Testo estratto ::
-------------------------
Caro fratello, cara sorella,
mi colpisce sempre della scena della nascita di Gesù questo particolare che il Vangelo di Luca riporta. Maria avvolge in fasce Gesù e lo depone in una mangiatoia. Non sappiamo se il luogo dove si trovavano fosse una grotta o una casa, ma una cosa è certa: Maria ha uno strumento di protezione, le fasce per proteggerlo, custodirlo, accudirlo. Poi è adagiato in una mangiatoia. Gesù è adagiato nella greppia degli animali. Un posto non certo per neonati. Pieno di sporcizia, adatto solo far mangiare gli animali.
Alcuni commentatori hanno voluto accostare questo accenno del Vangelo collegando il primo luogo dove viene deposto all’ultimo dove celebra la cena di Pasqua: «Questo è il mio corpo, prendete e mangiate» (Mt 26,26). È una missione che parte «dal basso», dove tutti lo possono vedere, incontrare, trovare. È curato, ma sta al posto del cibo. È adagiato, ma poi innalzato sulla croce e deposto nel sepolcro.
Dice infatti il Vangelo: «Giuseppe d’Arimatea si presentò a Pilato e chiese il corpo di Gesù. Lo depose dalla croce, lo avvolse con un lenzuolo e lo mise in un sepolcro scavato nella roccia, nel quale nessuno era stato ancora sepolto».
Scorgiamo in questo gesto dell’avvolgere in fasce (o nel lenzuolo della sepoltura) il segno della tenerezza necessaria per accompagnare la vita dell’uomo, dal suo nascere al suo compimento: una cura che domanda garbo, delicatezza, affetto amoroso. Una cura che è cura del corpo, non solo dello spirito: prendersi a cuore la sorte degli uomini implica necessariamente la premura nei confronti dei loro corpi malati e fragili, e non per caso in molti Paesi del mondo l’annuncio del Vangelo passa attraverso l’attenzione alle necessità primarie degli esseri umani, come il cibo, l’acqua, la salute. Pochi capitoli dopo, l’evangelista Luca riporta l’episodio dell’uomo soccorso per strada da un Samaritano che «gli si fece vicino, gli fasciò le ferite» (Lc.10,25-17).
-------------------------
Compiti da svolgere ::
**1)** Riscrivi in forma più breve il paragrafo della riflessione sulla nascita di Gesù che comincia con "Scorgiamo in questo gesto", mantenendone i fatti principali.
**2)** Trascrivi il brano della riflessione sulla nascita di Gesù che si apre con le parole contenenti "Alcuni commentatori hanno" e si chiude con "deposto nel sepolcro.". Nel brano chiama "studiosi" quelli che il testo chiama "commentatori".
**3)** Rispondi alle seguenti domande sulla riflessione sulla nascita di Gesù.
(a) Dove depone Gesù Maria, dopo averlo avvolto in fasce?
(b) Chi si presentò a Pilato per chiedere il corpo di Gesù?
(c) Quali necessità primarie degli esseri umani vengono nominate?
L'elenco riportato di seguito proviene da una fonte diversa da quella del testo.

Dati forniti ::
-------------------------
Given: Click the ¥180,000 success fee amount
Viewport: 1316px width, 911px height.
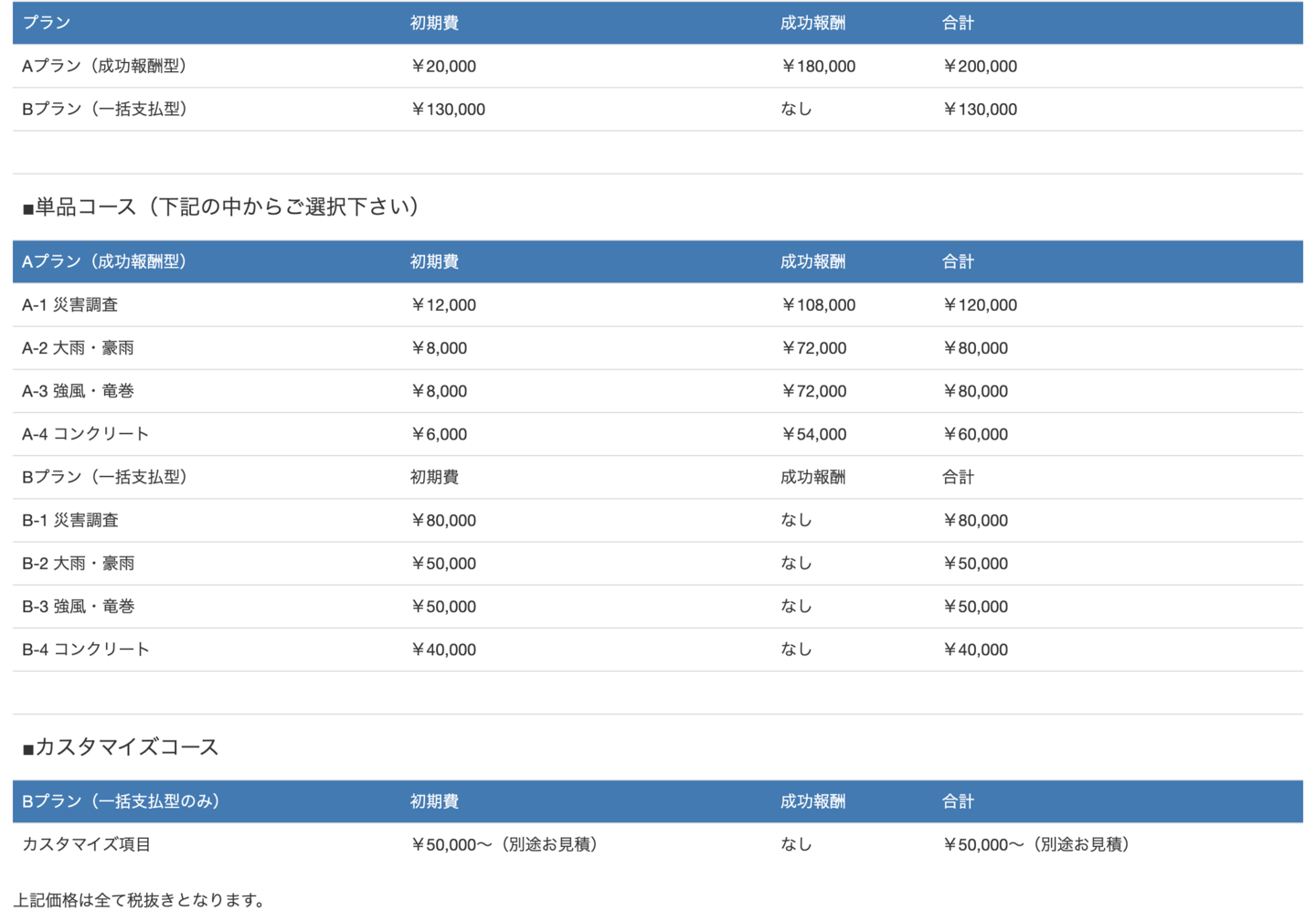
-------------------------
Soluzioni dei compiti ::
**1)** Il gesto di avvolgere in fasce, o nel lenzuolo della sepoltura, è segno della tenerezza necessaria ad accompagnare la vita dell'uomo dalla nascita al compimento, con garbo, delicatezza e affetto. È una cura del corpo oltre che dello spirito: occuparsi della sorte degli uomini significa avere premura per i loro corpi malati e fragili. Per questo in molti Paesi l'annuncio del Vangelo passa attraverso l'attenzione a cibo, acqua e salute. Poco dopo Luca racconta del Samaritano che si avvicina a un uomo sulla strada e gli fascia le ferite.

**2)**
Alcuni studiosi hanno voluto accostare questo accenno del Vangelo collegando il primo luogo dove viene deposto all’ultimo dove celebra la cena di Pasqua: «Questo è il mio corpo, prendete e mangiate» (Mt 26,26). È una missione che parte «dal basso», dove tutti lo possono vedere, incontrare, trovare. È curato, ma sta al posto del cibo. È adagiato, ma poi innalzato sulla croce e deposto nel sepolcro.

**3)**
(a) Maria depone Gesù in una mangiatoia.
(b) Si presentò a Pilato Giuseppe d'Arimatea.
(c) Vengono nominati il cibo, l'acqua e la salute.